*** Data ***
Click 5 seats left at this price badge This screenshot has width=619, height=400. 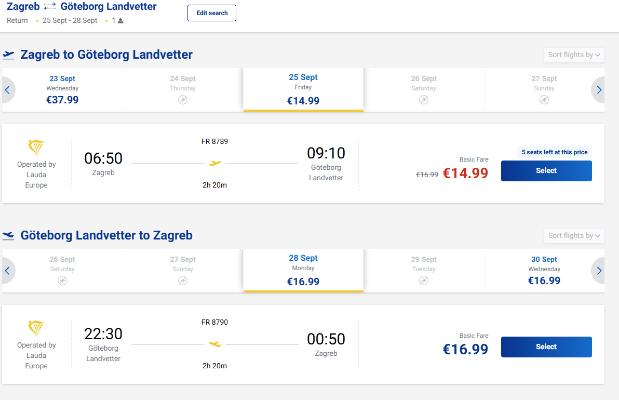554,152
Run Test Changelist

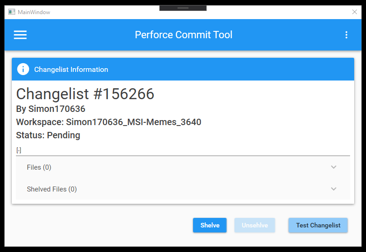(318, 225)
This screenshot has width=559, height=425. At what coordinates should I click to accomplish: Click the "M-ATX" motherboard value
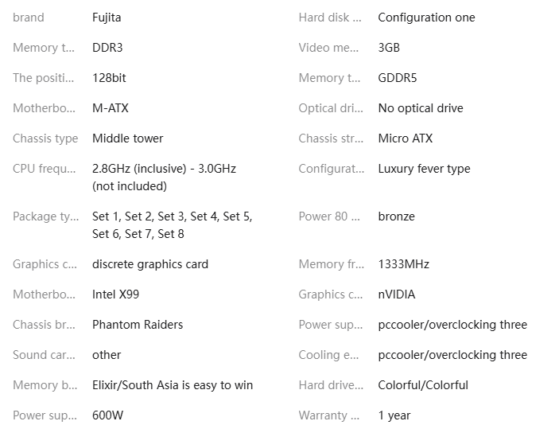pyautogui.click(x=110, y=108)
*** End of Data ***
* **The task**:
Keeping pictures out, repeat exactly the lines from the one containing "Run Test Changelist" through the end of the listing.

* **Solution**:
Run Test Changelist

(318, 225)
This screenshot has width=559, height=425. At what coordinates should I click to accomplish: Click the "M-ATX" motherboard value
pyautogui.click(x=110, y=108)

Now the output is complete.